Comment by tpoacher

10 hours ago

Nice name, "Akrites".

Probably not as impressive to a non-Greek, but to a Greek person it creates very strong imagery.

To save others a search:

> The akritai (singular akrites) is a term used in the Byzantine Empire in the 9th–11th centuries to denote the frontier soldiers guarding the Empire's eastern border, facing the Muslim states of the Middle East. (Wikipedia)

Akron means edge or border, so "frontiersman" or "those of the border".

EDIT: Commenters seem upset about the Muslim part, I didn’t mean to imply anything, you cannot just copy-paste contemporary disputes and prejudices a thousand years ago. In the historical context it’s just like most borders between different civilizations. The point is that they were a collective organization getting together to defend their land.

  • Then it's perhaps not the best name, given what happened in the end to the empire's eastern border.

  • This is a very simplified and uninformed view of what the Akritai were. The name choice is so wrong, it cannot even be called out as cultural appropriation, because it is far worse than that. LF just stick with languages you understand.

    • I would be glad to learn if you are willing to explain, this what I found from trusted sources, but it would be great to know if there’s additional nuance.

      3 replies →

  • > facing the Muslim states of the Middle East.

    if true, then choosing this name was a very bad decision.

    Imagine how Muslims would feel, demonizing them even more, before they were terrorists, now they are attacking open source and hence some organizations need akrites to defend from them.

    I really wish such organizations which try to demonize anyone, to fail miserably

    • To be fair, the Akritai was the Byzantine Empire's effort to use the local population to defend the land, instead of having to deploy regular Army or mercenaries. It happened to be Muslim states that was the border. It bears no anti-muslim connotations as a word in Greek. In fact the epic of Digenes Akritas, speaks of Basil, an Akritas of a Greek mother and an Arab father (hence the name Digenes, of two descents).

      But still, the name is a bad, uninformed choice.
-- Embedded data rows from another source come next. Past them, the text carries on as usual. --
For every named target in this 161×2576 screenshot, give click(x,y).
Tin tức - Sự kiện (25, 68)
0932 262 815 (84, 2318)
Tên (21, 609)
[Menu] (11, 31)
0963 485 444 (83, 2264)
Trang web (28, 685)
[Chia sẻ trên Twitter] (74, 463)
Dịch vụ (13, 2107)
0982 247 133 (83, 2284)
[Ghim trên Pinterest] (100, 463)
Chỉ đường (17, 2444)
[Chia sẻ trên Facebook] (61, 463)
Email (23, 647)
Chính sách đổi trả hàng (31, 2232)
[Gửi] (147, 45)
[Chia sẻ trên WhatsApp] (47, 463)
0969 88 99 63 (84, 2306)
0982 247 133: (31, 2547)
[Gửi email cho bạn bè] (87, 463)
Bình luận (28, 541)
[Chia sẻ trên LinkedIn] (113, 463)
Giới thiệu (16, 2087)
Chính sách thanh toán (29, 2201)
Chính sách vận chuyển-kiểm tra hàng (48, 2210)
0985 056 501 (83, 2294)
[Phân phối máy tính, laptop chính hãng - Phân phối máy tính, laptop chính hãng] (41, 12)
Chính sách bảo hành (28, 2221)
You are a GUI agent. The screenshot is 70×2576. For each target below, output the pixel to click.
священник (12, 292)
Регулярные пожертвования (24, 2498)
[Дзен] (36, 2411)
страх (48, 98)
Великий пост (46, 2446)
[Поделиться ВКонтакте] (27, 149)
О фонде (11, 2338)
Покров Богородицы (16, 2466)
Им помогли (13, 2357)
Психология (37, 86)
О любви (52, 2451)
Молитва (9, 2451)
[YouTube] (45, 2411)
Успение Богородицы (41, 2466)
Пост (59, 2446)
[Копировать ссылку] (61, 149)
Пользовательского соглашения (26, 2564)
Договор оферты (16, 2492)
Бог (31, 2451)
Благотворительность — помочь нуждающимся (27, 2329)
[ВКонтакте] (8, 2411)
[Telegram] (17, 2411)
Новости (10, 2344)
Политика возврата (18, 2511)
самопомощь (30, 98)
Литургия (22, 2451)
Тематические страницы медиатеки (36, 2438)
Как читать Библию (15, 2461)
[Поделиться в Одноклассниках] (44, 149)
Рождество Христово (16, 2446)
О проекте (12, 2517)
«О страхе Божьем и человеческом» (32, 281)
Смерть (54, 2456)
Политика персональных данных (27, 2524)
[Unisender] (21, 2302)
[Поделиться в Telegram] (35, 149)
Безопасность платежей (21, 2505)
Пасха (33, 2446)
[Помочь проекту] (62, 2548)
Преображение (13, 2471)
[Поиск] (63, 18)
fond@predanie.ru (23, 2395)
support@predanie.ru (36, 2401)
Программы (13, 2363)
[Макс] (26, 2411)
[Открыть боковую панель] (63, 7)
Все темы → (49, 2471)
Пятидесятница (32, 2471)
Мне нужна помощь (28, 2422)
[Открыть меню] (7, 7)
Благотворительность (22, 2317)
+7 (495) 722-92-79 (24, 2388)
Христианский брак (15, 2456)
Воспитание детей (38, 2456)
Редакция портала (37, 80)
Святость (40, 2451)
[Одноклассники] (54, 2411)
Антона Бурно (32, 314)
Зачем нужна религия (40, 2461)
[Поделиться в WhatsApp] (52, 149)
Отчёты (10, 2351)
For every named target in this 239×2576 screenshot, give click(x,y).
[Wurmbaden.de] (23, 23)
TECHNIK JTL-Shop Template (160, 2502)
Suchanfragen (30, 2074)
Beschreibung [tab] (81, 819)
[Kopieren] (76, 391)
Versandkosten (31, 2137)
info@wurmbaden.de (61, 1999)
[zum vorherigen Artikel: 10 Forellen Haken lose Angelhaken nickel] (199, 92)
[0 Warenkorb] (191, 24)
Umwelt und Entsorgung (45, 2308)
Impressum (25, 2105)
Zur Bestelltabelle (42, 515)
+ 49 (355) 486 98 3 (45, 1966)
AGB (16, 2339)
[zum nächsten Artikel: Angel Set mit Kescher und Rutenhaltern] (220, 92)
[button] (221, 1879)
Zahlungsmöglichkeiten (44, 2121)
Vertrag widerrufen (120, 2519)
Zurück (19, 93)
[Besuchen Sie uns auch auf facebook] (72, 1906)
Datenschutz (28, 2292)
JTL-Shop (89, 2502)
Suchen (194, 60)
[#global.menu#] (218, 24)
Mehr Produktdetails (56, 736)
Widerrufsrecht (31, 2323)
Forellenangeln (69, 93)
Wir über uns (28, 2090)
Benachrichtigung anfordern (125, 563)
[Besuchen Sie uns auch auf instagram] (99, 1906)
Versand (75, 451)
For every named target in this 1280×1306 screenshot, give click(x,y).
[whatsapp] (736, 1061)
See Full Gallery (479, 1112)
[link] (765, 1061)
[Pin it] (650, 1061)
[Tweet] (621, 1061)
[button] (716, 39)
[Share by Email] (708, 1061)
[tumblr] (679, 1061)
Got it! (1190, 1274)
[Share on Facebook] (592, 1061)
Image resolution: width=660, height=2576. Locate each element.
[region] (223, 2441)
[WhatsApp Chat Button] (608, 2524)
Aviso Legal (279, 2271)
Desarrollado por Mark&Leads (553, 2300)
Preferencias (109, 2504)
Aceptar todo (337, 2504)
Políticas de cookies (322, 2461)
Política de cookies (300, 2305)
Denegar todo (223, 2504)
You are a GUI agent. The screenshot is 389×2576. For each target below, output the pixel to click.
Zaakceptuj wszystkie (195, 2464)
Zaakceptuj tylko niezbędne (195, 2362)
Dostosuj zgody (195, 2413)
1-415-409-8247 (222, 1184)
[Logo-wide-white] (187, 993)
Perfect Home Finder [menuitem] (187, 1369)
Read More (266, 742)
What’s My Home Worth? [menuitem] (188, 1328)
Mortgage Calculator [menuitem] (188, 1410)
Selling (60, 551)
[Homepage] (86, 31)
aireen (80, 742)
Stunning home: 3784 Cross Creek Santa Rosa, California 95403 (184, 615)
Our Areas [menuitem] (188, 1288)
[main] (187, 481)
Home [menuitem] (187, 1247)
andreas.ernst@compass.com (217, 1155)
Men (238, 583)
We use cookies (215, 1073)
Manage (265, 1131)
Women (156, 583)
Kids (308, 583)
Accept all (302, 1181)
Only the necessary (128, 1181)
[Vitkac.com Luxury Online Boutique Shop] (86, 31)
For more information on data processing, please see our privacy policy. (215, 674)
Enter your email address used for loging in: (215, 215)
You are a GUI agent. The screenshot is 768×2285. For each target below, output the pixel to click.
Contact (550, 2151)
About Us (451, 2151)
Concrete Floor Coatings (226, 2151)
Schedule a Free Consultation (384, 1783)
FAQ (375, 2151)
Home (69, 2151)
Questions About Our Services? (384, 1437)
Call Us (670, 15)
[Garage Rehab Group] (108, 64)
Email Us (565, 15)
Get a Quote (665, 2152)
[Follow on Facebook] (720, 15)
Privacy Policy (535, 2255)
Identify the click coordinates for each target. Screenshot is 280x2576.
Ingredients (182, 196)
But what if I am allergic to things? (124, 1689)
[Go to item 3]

    • Α better translation is "defender of the borders" or "Knights of the borders". Form "Akri" = edge, border.

      It's not Muslim related even at the time they exists.

    • That's who they had the border with, dude.

      I wish malicious interpretations like yours would fail miserably. The word for the soldiers is about them, not who they fought.

    • Apache is doing pretty well despite them being deathly foes to the Comanche and Texans but I doubt either Texans or Comanches object to the name because of something that happened hundreds of years ago.

      I mean I guess we have stop calling things the Great Wall because it repelled incursions from the Manchurians and maybe those people who live in their ancestral lands who were defeated and incorporated into modern Chinese society might feel a tinge of anger…

To UK oldies it probably reminds them of the sitcom Open All Hours with Ronnie Barker.